The nation’s merchandise trade deficit is not going away any time soon—if ever.1
Every month, the U.S. Department of Commerce releases the official balance of trade figures (services excluded), showing the difference between the value of merchandise that enters the country and the value of merchandise that leaves the country. If imports exceed exports, America registers a trade deficit—and Washington and Wall Street worry. If exports are greater than imports, then America has a trade surplus and economists and investors enjoy the moment—as fleeting as it may be. You see, if I understand the U.S. Department of Commerce’s Bureau of Economic Analysis (BEA) accounting methods correctly, as U.S.-based companies continue expanding globally, the merchandise trade deficit probably expands along with them.
But is the persistence of a goods deficit as dire as some in the media, or in Congress, would have investors believe? Or is it a case of a measuring system designed when world trade looked much different from the reality of today?
In measuring trade’s impact to the nation’s gross domestic product account, the BEA’s calculation method stands out as a throwback to a time when world currencies enjoyed the backing of gold or silver.
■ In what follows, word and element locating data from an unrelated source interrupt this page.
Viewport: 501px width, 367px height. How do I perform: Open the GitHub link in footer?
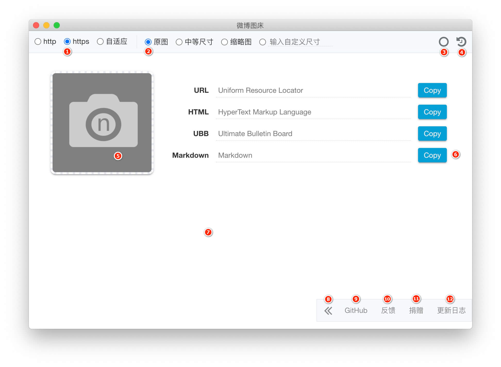[356, 311]
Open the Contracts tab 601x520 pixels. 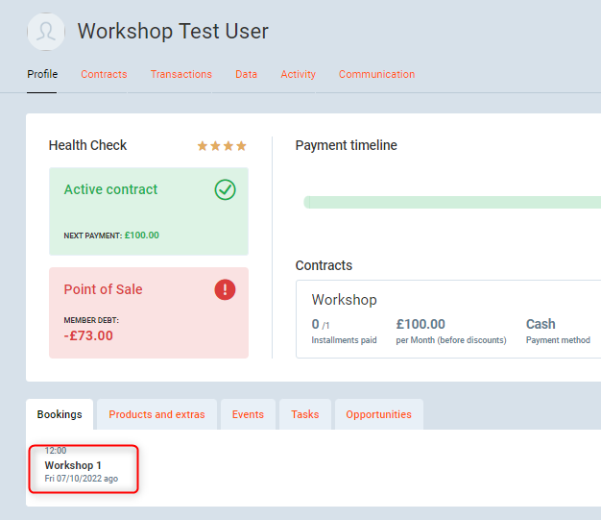(x=104, y=74)
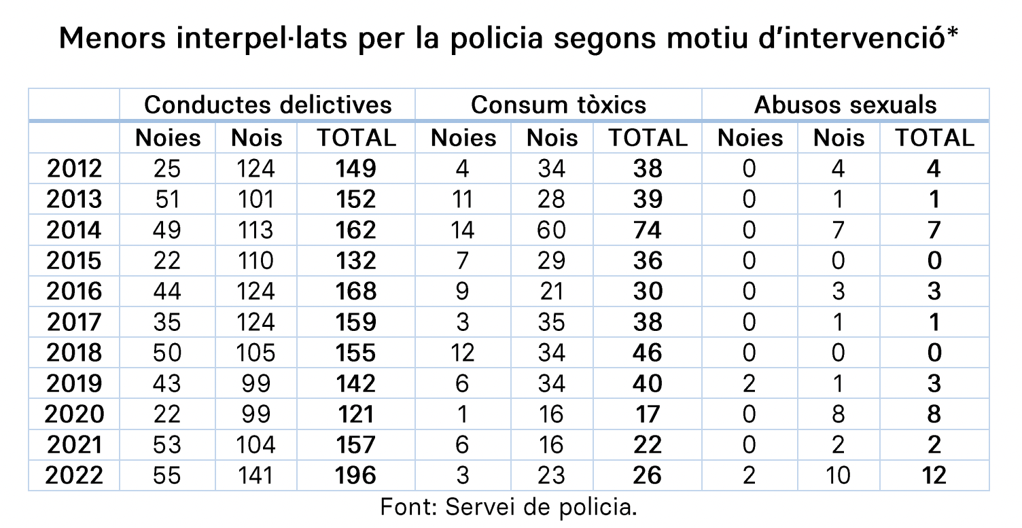Select the 2012 row label
The width and height of the screenshot is (1022, 528).
click(74, 169)
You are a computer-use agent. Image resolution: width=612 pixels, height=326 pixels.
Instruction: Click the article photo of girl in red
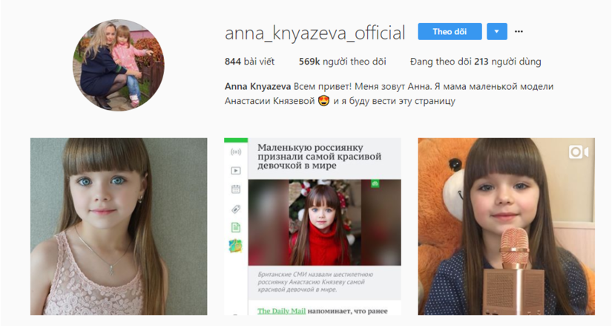(x=325, y=223)
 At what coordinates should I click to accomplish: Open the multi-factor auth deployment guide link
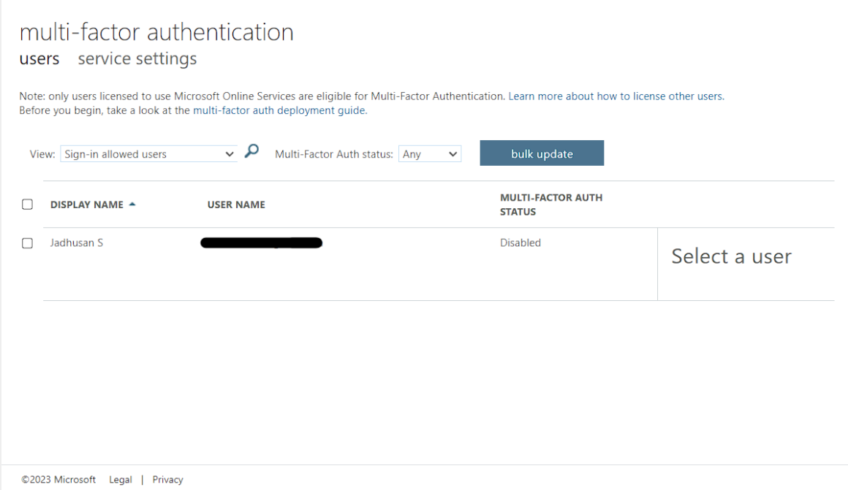[x=280, y=111]
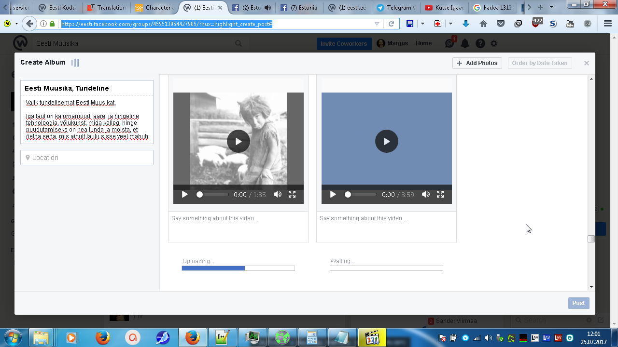
Task: Click the Firefox reload page icon
Action: point(392,24)
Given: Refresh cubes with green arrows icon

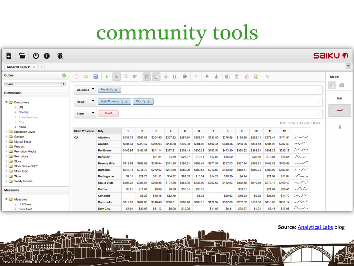Looking at the screenshot, I should [64, 75].
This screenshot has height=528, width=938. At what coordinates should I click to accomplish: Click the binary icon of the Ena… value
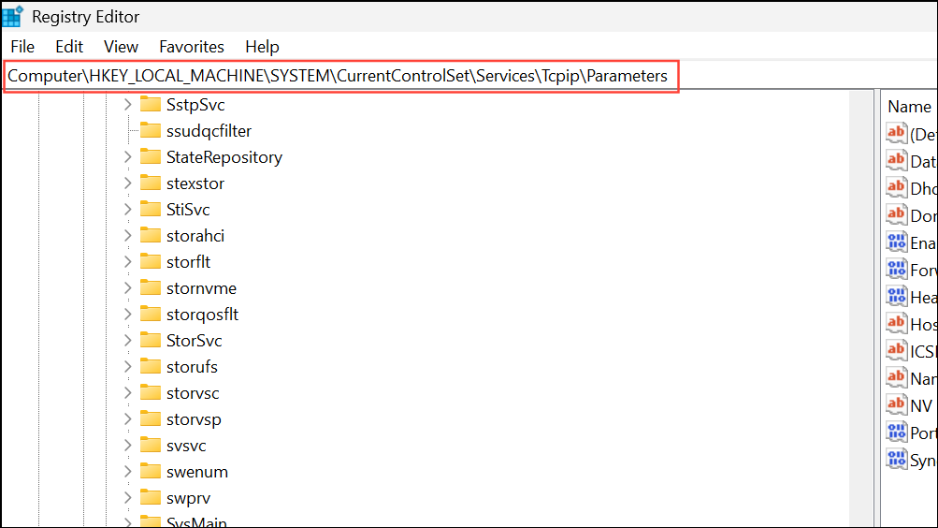click(897, 242)
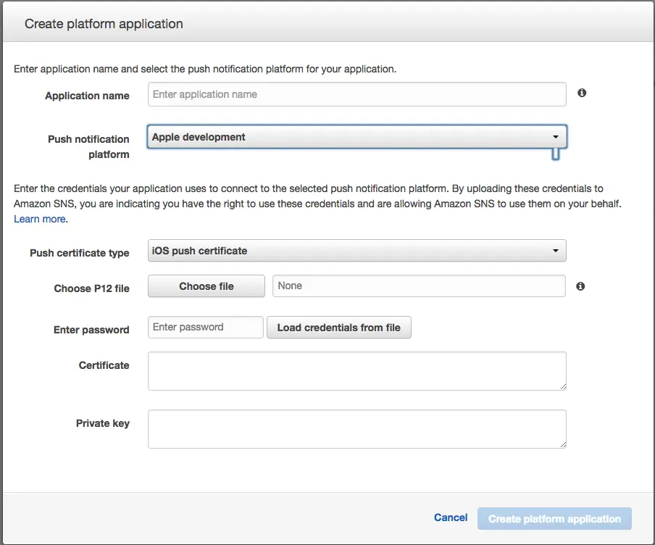
Task: Grab the Private key text area resize handle
Action: pos(562,444)
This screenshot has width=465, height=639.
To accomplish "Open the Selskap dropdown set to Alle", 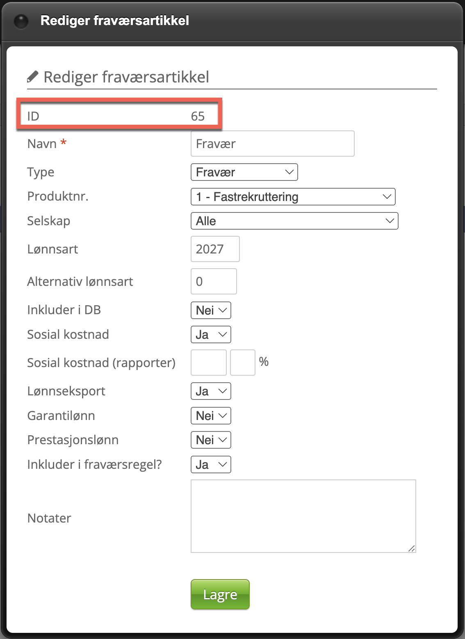I will 294,221.
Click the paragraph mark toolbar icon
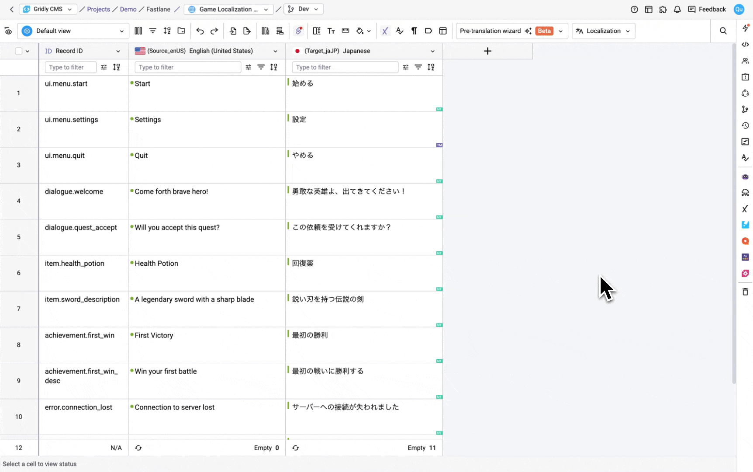This screenshot has height=472, width=753. [x=414, y=31]
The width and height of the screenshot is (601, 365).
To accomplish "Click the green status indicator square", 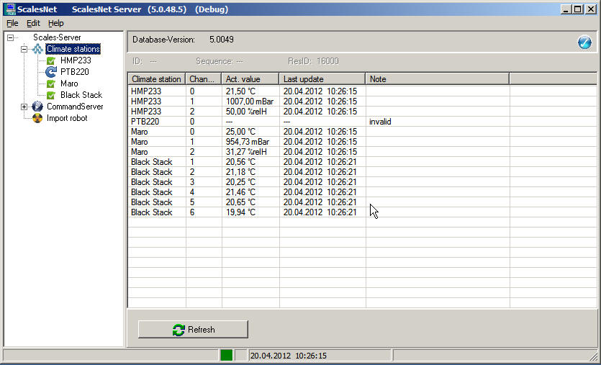I will pyautogui.click(x=226, y=356).
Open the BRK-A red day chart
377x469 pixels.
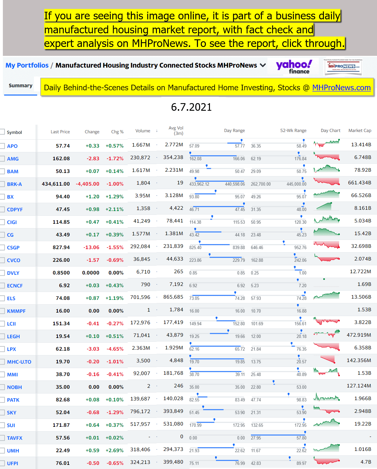(327, 182)
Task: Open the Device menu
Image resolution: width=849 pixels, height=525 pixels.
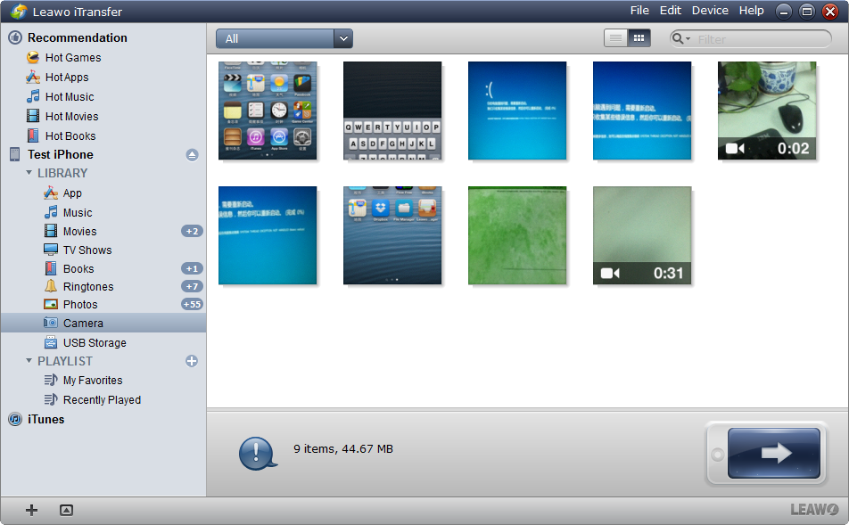Action: point(710,11)
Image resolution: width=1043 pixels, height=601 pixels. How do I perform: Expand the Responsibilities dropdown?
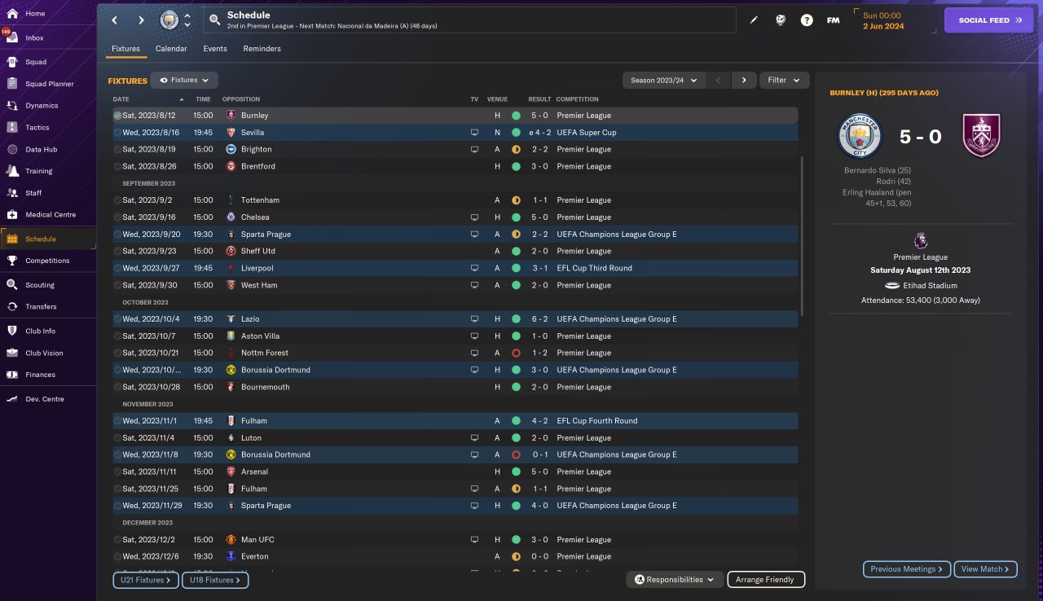[674, 580]
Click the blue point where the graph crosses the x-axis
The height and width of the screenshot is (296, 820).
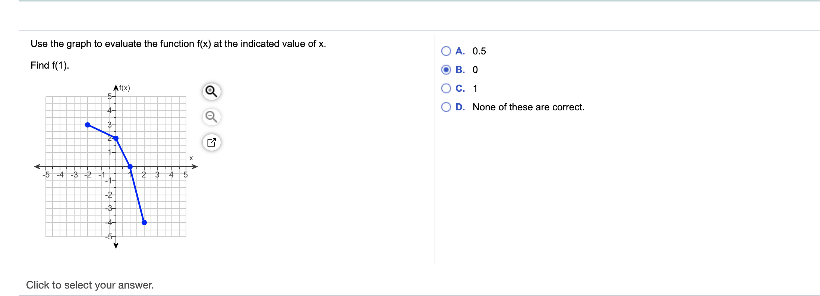(x=130, y=167)
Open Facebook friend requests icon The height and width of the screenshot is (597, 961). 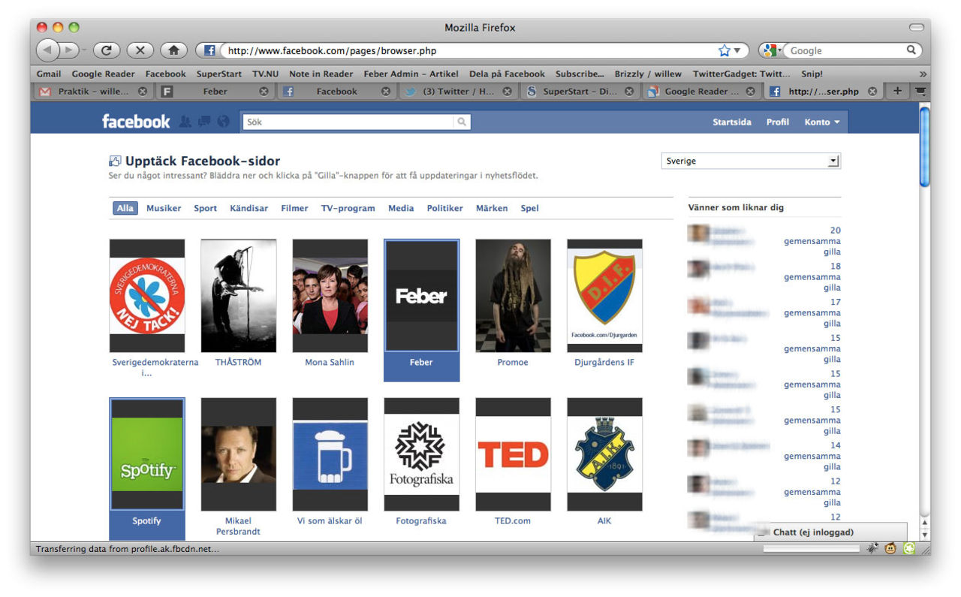[185, 122]
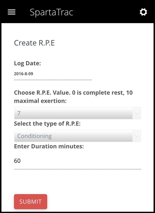This screenshot has width=155, height=213.
Task: Tap the SpartaTrac app title
Action: coord(51,13)
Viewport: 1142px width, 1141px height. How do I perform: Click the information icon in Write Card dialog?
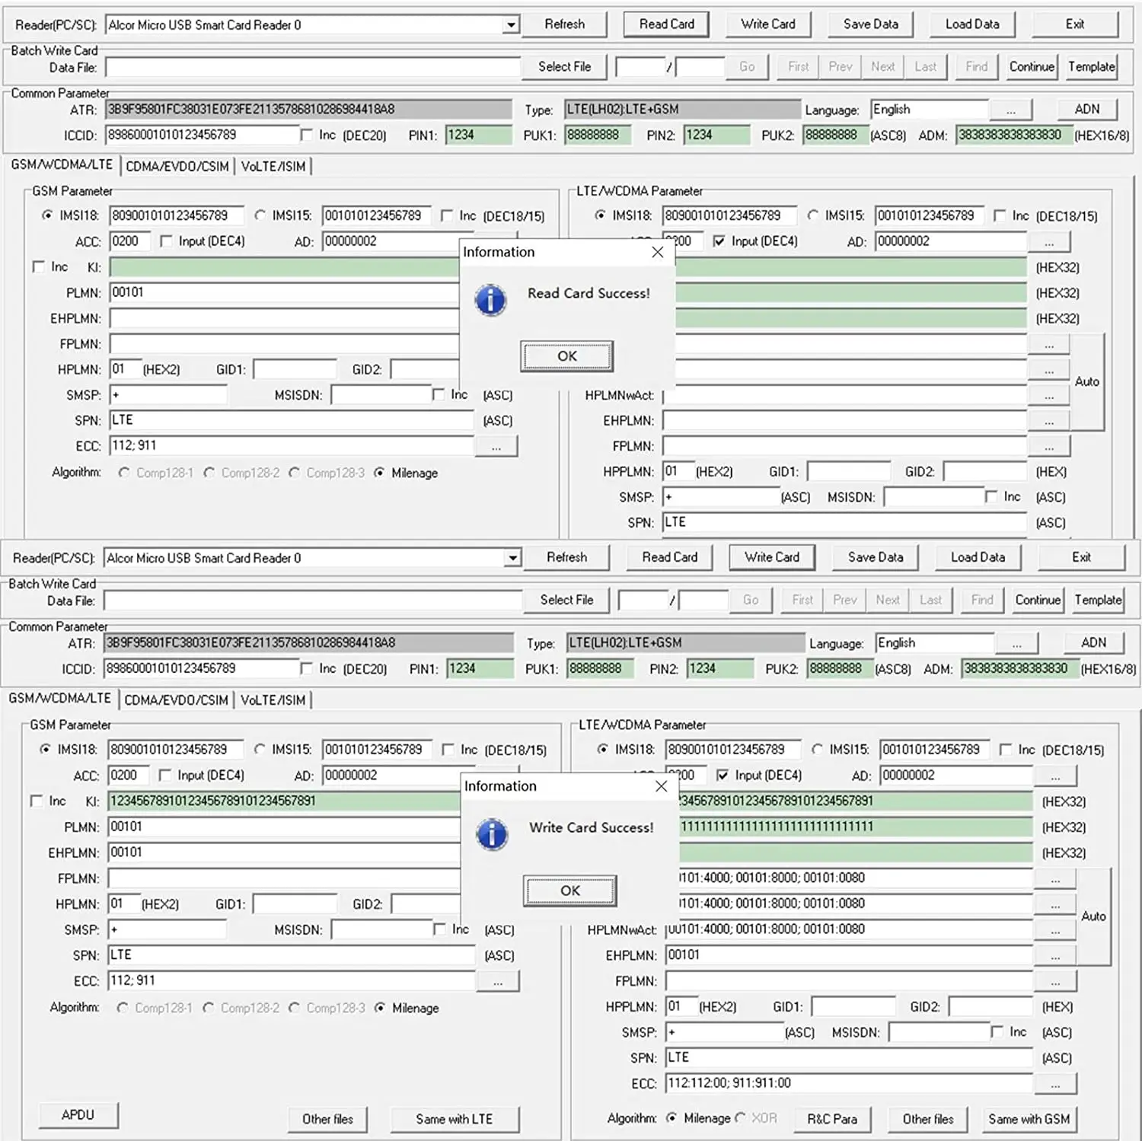click(492, 834)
The logic of the time suggested that no nation should continually buy more from other countries than it sold to them. Such trading activities produced an unfavorable balance of trade, implying an outflow of currency—gold or silver—or, essentially, the wealth of a nation. As such, the trade balance relies on a residency point of view; that is, it measures the physical flow of goods and services across a nation’s borders, regardless of the nationality or the ownership of parties on either side of the transaction.
However, such simplistic accounting is arguably lost in the realities of today’s multinational corporations. And nowhere is that more apparent than in the analysis of the trade between U.S. companies and their foreign affiliates.
For example, an automobile made from U.S. manufactured parts, assembled in Canada and then shipped to the United States disproportionately increases the trade deficit. According to the BEA, the exported parts for assembly are an intracompany transfer recorded at cost, while the price of the completed car in the U.S. becomes the recorded import value. In other words, the sum of the parts does not equal the whole. And, considering that
Fortune magazine’s latest Global 500 list of the world’s largest corporations2 (based on total revenue) contains 161 U.S.-based firms, the problem is both significant and growing in its magnitude.
To be sure, as noted by the BEA in 2002, an accounting change will not eliminate the merchandise trade deficit. Rather, as they suggest, the recognition of intra-company trade brings the data more in line with real world corporate bookkeeping.
All of which leads me to conclude, if investors and politicians are going to worry about the trade deficit let’s at least understand what there is to worry about.